The force said the officers ended the gathering by tipping the barbecue over and insisting the group dispersed to their homes.
This house full of ravers
— Free Radio News (@freeradionews) March 26, 2020
But there is psychology behind the way some people have reacted to the lockdown – it’s similar to the stages of grief with some people still in denial about the huge implications of what is to come, an expert has said.
Reflecting on how the public is reacting to the crisis, Dr Semmens-Wheeler, who is based at Birmingham City University, told the PA news agency: “I think fear could be something. People tend to go into the stages of grief. You have fear and denial.
“So people tend to deny things and it’s almost a way of deferring dealing with it, so actually putting off accepting that this is the reality because they’re afraid of the implications.”
She added: “It’s almost like we keep doing things as normally as possible as we begin to accept what’s happening, because it’s quite overwhelming, and there’s a lot of uncertainty, and uncertainty is difficult for most of us.
“I think that many of us want to have a sense of control and when we don’t have that we can feel very unsafe, and so we can become numb to it as though it’s not real.”
She said she has noticed “quarantine shaming” on social media and people using the word “idiot” in relation to those not following social distancing advice.
“I see that as the anger stage. People are angry. They’re angry at others,” she said.
Dr Semmens-Wheeler said she does not think people have reached acceptance of how grave the situation is, and suggested one of the reasons could be what she described as a “lack of clarity”.
She said: “The situation is very fluid. As human beings we don’t like that fluidity. We like things to be stable and predictable, because that helps to give us a sense of control over our surroundings.”
That call in full…
Caller: “You’re a strapping great young man, why are you so worried about this virus? I can’t believe it.”
Host: “Because if I get it, I’ll pass it on to other people.”
Caller: “Well, that’s too bad isn’t it.”
Host: “What do you mean, it’s too bad?”
Caller: “I don’t care whether we have a lockdown or not, I hope we don’t, because regardless of that, if you’re going to get it, you’ll get it anyway.”
Host: “That’s absolute nonsense, Chris.”
Caller: “No it isn’t, no it isn’t. And people have been cooped up indoors all winter, and we’ve had the most glorious weekend weather for ages. And you want to stop people getting out?”
Host: “Where were you at the weekend?”
Caller: “Well I went shopping on Saturday to Asda, then I went to [the] bay and had a walk along the front and sat on the beach a while because it was so beautiful. Unfortunately my husband couldn’t come with me because he’s recovering from a stroke. Yesterday we went to the cemeteries to put flowers on our mothers’ graves. Then we called in to see a friend.”.

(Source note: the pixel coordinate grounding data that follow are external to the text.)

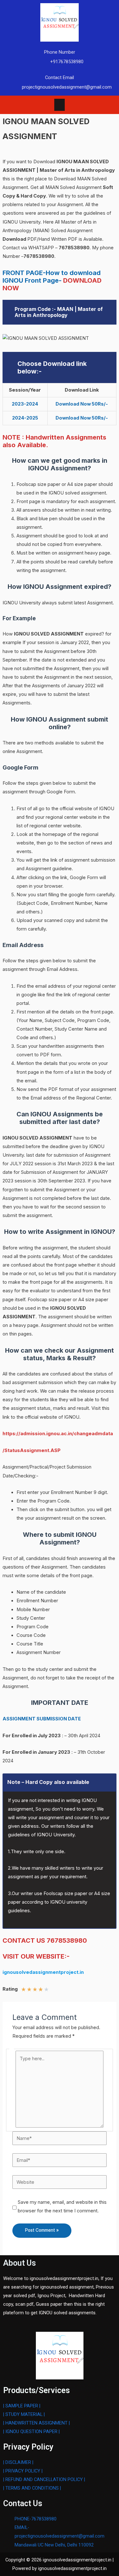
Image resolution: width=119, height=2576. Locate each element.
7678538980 (74, 248)
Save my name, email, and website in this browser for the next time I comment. (62, 2206)
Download (15, 239)
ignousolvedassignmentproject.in (43, 1972)
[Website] (59, 2182)
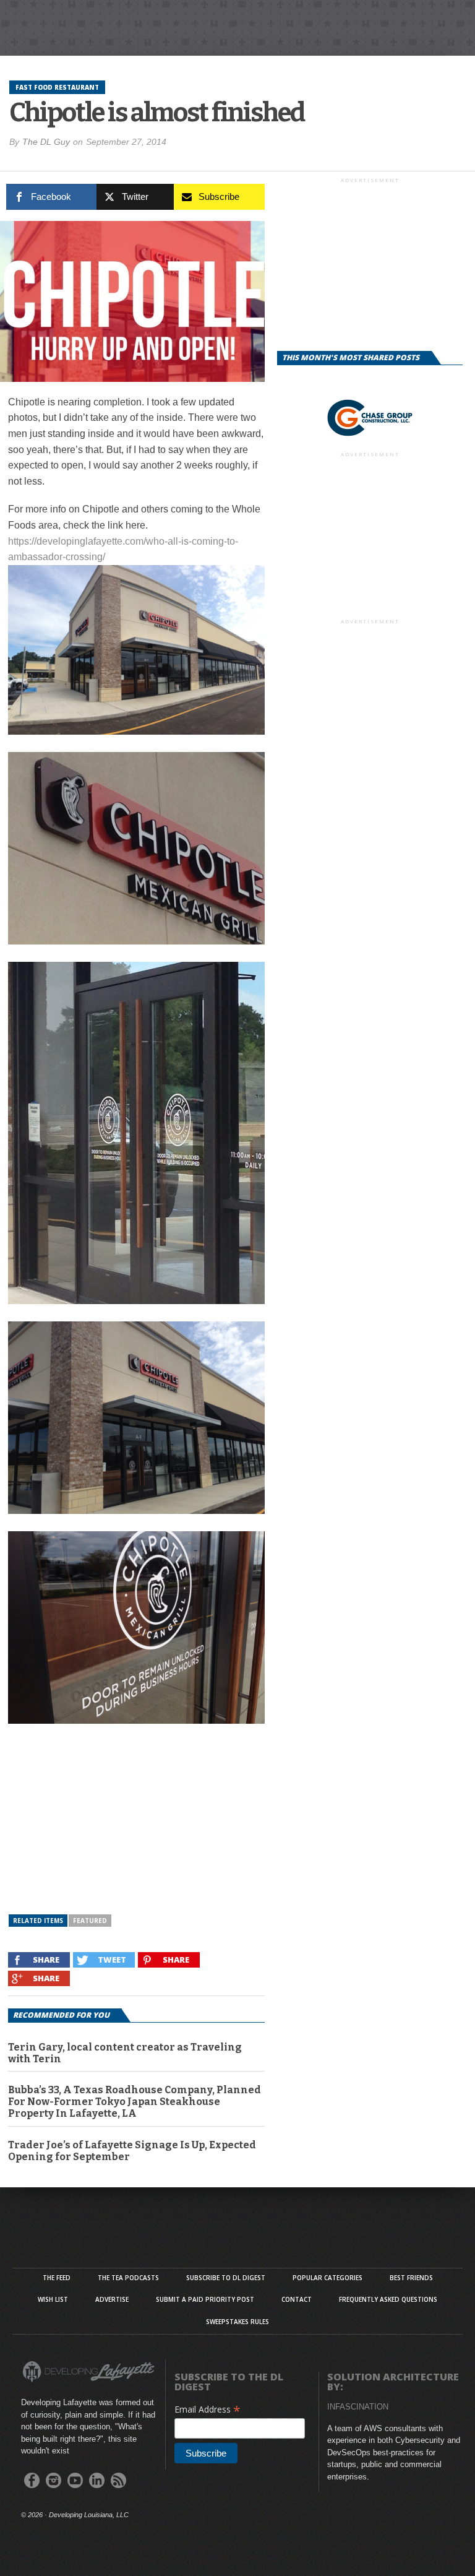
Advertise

Host: “You called in to see a friend? How old is your friend?”
Caller: “Yes, and she didn’t mind at all. She’s 78.”
Host: “78! You are irresponsible.”
Caller: “No I’m not. You are causing panic.”

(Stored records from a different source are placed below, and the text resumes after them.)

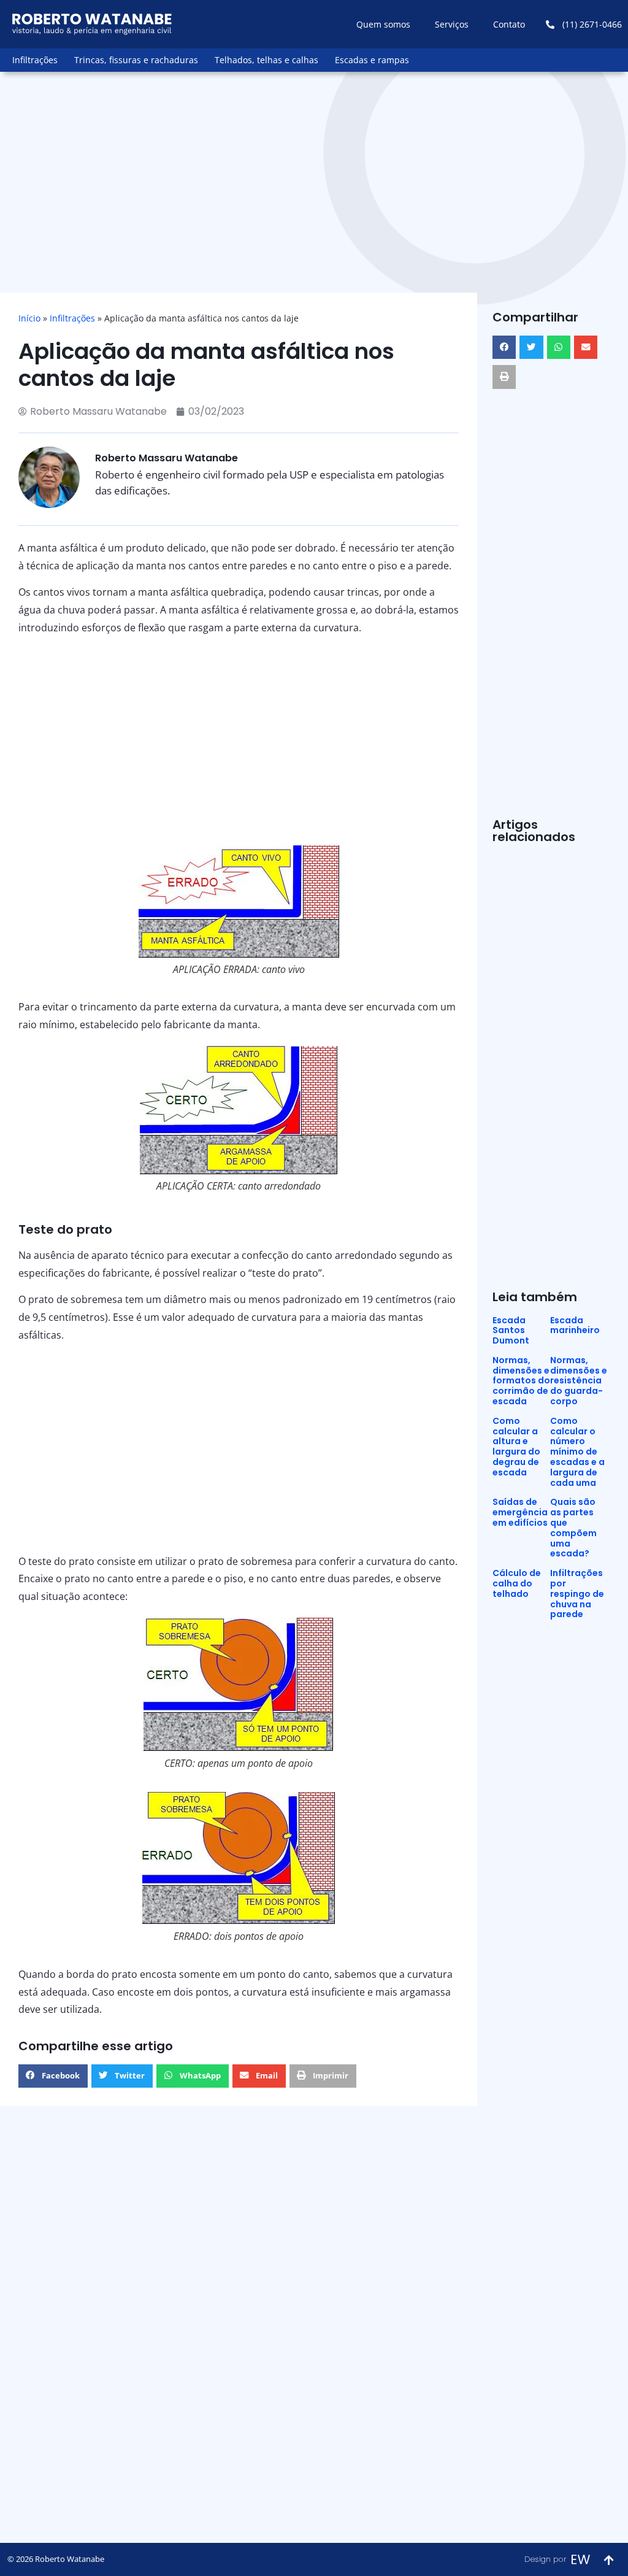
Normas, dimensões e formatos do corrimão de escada (521, 1380)
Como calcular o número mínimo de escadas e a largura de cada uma (577, 1452)
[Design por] (581, 2559)
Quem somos (383, 24)
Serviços (452, 24)
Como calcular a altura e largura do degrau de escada (516, 1446)
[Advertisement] (314, 182)
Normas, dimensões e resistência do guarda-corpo (578, 1380)
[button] (53, 2076)
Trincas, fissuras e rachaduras (136, 60)
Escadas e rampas (372, 60)
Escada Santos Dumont (510, 1330)
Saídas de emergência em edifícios (520, 1512)
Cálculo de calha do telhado (516, 1583)
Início (29, 318)
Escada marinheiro (575, 1325)
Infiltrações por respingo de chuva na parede (577, 1593)
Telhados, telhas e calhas (266, 60)
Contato (509, 24)
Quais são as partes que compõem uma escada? (573, 1527)
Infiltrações (35, 60)
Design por (545, 2559)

Host: “I’m not causing panic, this is the government advice that you are flouting.”
Caller: “No. The government are stupid. I mean Boris Johnson is an idiot, so I’m not even going to go down there.”

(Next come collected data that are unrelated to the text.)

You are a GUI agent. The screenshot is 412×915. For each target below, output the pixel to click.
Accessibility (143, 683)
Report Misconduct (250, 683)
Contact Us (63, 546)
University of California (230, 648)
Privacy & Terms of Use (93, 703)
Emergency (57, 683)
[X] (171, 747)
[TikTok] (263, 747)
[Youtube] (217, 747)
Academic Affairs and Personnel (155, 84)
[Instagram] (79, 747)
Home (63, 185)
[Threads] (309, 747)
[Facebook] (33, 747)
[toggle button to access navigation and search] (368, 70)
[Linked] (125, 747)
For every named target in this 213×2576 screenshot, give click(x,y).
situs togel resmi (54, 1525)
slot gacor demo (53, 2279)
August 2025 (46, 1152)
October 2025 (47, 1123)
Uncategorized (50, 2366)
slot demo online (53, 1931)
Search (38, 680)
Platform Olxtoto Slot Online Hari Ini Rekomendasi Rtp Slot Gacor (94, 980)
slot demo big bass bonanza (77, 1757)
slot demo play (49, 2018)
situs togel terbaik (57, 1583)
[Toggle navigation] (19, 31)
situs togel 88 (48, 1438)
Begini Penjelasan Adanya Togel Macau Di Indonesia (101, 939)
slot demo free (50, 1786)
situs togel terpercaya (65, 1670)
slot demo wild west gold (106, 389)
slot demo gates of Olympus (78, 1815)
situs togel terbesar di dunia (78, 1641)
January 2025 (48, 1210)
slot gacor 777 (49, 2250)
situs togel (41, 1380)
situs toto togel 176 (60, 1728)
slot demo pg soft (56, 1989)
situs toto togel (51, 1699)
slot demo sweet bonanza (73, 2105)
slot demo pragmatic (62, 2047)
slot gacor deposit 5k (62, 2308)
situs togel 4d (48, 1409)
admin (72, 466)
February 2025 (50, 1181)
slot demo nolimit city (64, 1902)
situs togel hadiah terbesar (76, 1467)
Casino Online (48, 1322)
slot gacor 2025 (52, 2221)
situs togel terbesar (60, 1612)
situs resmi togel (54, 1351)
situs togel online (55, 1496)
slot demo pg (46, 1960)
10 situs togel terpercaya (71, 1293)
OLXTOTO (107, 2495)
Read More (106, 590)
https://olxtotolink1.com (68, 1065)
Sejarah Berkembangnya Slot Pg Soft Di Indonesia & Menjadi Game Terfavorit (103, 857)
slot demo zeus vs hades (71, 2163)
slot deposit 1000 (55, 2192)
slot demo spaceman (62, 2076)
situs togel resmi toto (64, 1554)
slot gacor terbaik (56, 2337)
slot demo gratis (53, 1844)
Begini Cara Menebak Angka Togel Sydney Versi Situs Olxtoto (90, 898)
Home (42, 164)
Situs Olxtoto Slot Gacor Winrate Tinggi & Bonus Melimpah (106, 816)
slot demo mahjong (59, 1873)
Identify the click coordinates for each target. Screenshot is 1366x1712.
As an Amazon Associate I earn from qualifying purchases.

Host: “Chris, I sincerely hope that you are wrong, but if you went around all those places – the shops, where we know people are not staying apart – and then you went to see your 78-year-old friend, you are irresponsible.”
Caller: “No, you are a frightened man and I can’t understand why.”
Host: “Because I don’t want to pass this on, I don’t want to get it and I don’t want to pass it on.”
Caller: “Don’t be silly, you’d survive it, what are you worried about?”
Host: “But the person I pass it to might not. Your 78-year-old friend might not.”
Caller: “I’m 75!”
Host: “Then you might not.”
Caller: “If we get it, we don’t actually care. We’ve had our lives so stuff it, you know?”
Host: “So you’re happy to die for a day at the beach?”